Selain itu, Adies menyatakan, tuduhan bahwa Setnov melakukan pelanggaran etika juga tidak memiliki dasar yang kuat.
“Melanggar etika dimananya? Tiba-tiba SN dihakimi dan dijatuhkan harkat serta martabatnya di depan publik, hanya dengan alat bukti rekaman yang pada hari ini benar-benar digugurkan oleh MK, jadi, kalau bicara soal etika itu bisa debatable. Akan lebih berdosa dan tidak beretika kita kalau terus menerus mendzolimi SN, dimana bukti utama yang diajukan pada saat proses persidangan MKD dulu ternyata tidak sah,” ujar Sekjen ormas MKGR ini dengan tegas.
Sedangkan yang diperdebatkan soal pertemuan Setnov dengan pejabat Freeport di salah satu hotel pun, menurut Adies, hal ini juga sulit untuk dibuktikan kebenarannya.
“Sulit dibuktikan itu, apa benar ada pertemuan itu?. Toh nyatanya rekaman maupun si pembawa rekaman yang menyerahkan ke MKD waktu itu bisa dikatakan ilegal dan terbantahkan dengan adanya putusan MK,” katanya.
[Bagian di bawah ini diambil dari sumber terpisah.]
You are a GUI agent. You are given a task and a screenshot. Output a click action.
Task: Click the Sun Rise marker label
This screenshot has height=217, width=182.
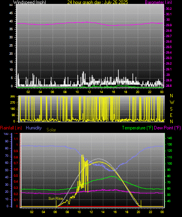pos(55,199)
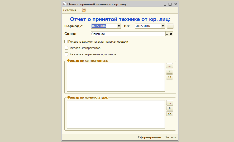This screenshot has width=234, height=142.
Task: Click the Закрыть button
Action: pos(170,137)
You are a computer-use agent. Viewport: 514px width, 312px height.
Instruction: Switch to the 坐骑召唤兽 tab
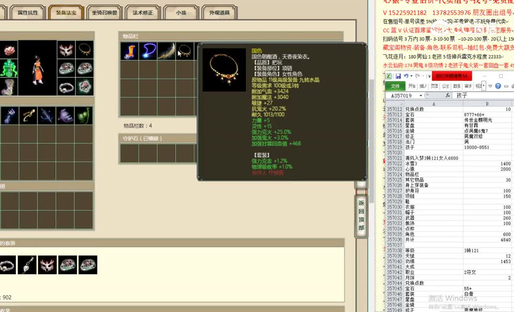coord(105,13)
Di samping itu, Adies menambahkan, jika berbicara asas kepatutan dan kepantasan anggota DPR pada umumnya, melakukan pertemuan dengan siapapun yang menyangkut kepentingan masyaraka serta daerah pemilihan yang di
wakilinya, tidak menjadi masalah.
“Publik juga di satu sisi harus memahami ketika ada anggota DPR bertemu dengan perwakilan masyarakat atau konstituen, maka hal semacam itu merupakan suatu kewajaran karena anggota DPR kan wakil rakyat yang harus
menerima rakyatnya kapanpun dan dimanapun. Kecuali, kalau anggota DPR bertemu seseorang di tempat hiburan malam, bar, panti pijat, baru itu bisa dikatakan melanggar etika,” ujarnya lagi. (Deni)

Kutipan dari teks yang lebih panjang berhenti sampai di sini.